# Phase 1: NBA Player Archetype Analysis Lab

**Goal**: Discover the correct analytical recipe through interactive exploration and human-in-the-loop validation.

**Philosophy**: This is not about building a production pipeline yet. This is about finding the right features, the right number of clusters, and ensuring the results make basketball sense.

## Table of Contents
1. [Data Loading & Exploration](#data-loading)
2. [Feature Selection & Multicollinearity Analysis](#feature-selection)
3. [Human-in-the-Loop Clustering](#clustering)
4. [Qualitative Sniff Tests](#sniff-tests)
5. [Lineup Supercluster Analysis](#lineup-analysis)
6. [End-to-End Prototype](#prototype)


In [None]:
# Import necessary libraries
import pandas as pd
import numpy as np
import sqlite3
import matplotlib.pyplot as plt
import seaborn as sns
from sklearn.cluster import KMeans
from sklearn.preprocessing import StandardScaler
from sklearn.metrics import silhouette_score
from sklearn.decomposition import PCA
import warnings
warnings.filterwarnings('ignore')

# Set up plotting style
plt.style.use('default')
sns.set_palette("husl")
pd.set_option('display.max_columns', None)
pd.set_option('display.width', None)
pd.set_option('display.max_colwidth', None)

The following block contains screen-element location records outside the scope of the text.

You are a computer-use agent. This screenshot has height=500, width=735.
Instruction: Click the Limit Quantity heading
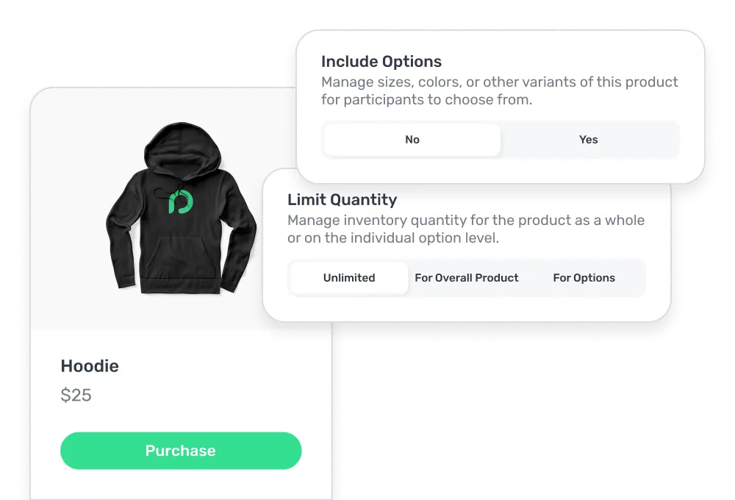pyautogui.click(x=342, y=200)
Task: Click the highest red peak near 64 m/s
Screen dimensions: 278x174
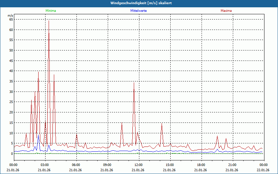Action: [49, 21]
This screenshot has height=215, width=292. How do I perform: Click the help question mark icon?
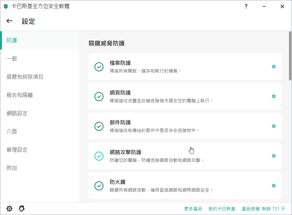click(246, 6)
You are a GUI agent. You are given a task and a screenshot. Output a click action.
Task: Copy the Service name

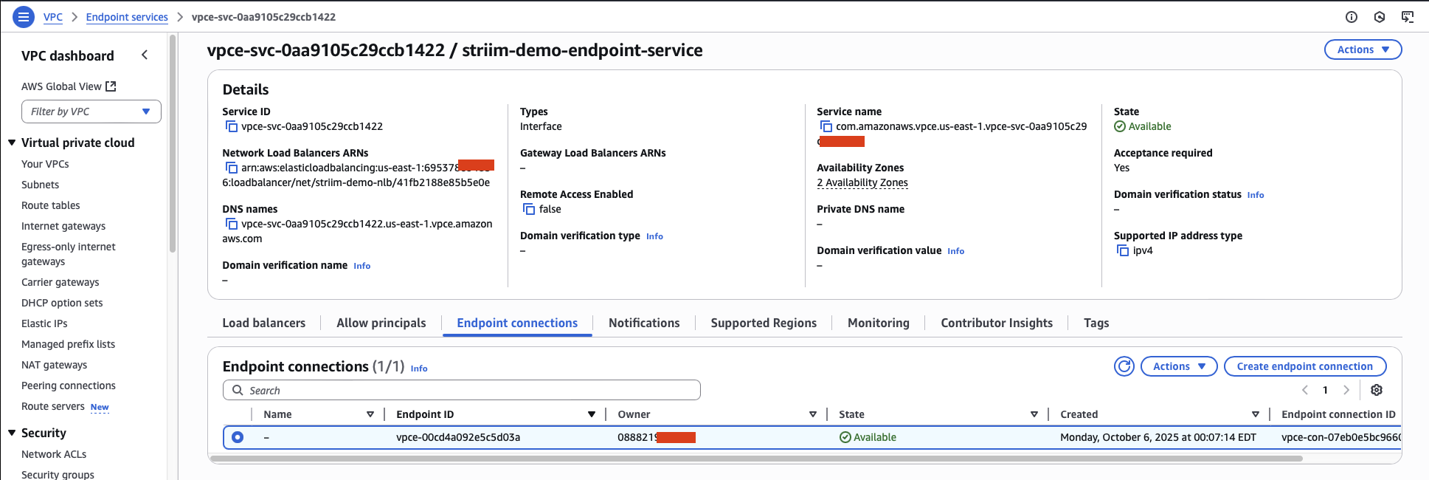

## 1. Data Loading & Exploration {#data-loading}

Let's start by loading the data and getting a comprehensive understanding of what we're working with.


In [None]:
# Connect to database and load player archetype features
conn = sqlite3.connect('src/nba_stats/db/nba_stats.db')

# Load the main dataset
query = """
SELECT p.player_id, p.player_name, paf.*
FROM PlayerArchetypeFeatures paf
JOIN Players p ON paf.player_id = p.player_id
WHERE paf.season = '2024-25'
ORDER BY p.player_name
"""

df = pd.read_sql_query(query, conn)
print(f"Loaded {len(df)} players with archetype features")
print(f"Dataset shape: {df.shape}")
df.head()


In [None]:
# Get basic statistics about our dataset
print("=== DATASET OVERVIEW ===")
print(f"Total players: {len(df)}")
print(f"Total features: {len(df.columns) - 3}")  # Subtract player_id, player_name, season
print(f"Missing values: {df.isnull().sum().sum()}")
print(f"Missing value percentage: {(df.isnull().sum().sum() / (len(df) * len(df.columns))) * 100:.2f}%")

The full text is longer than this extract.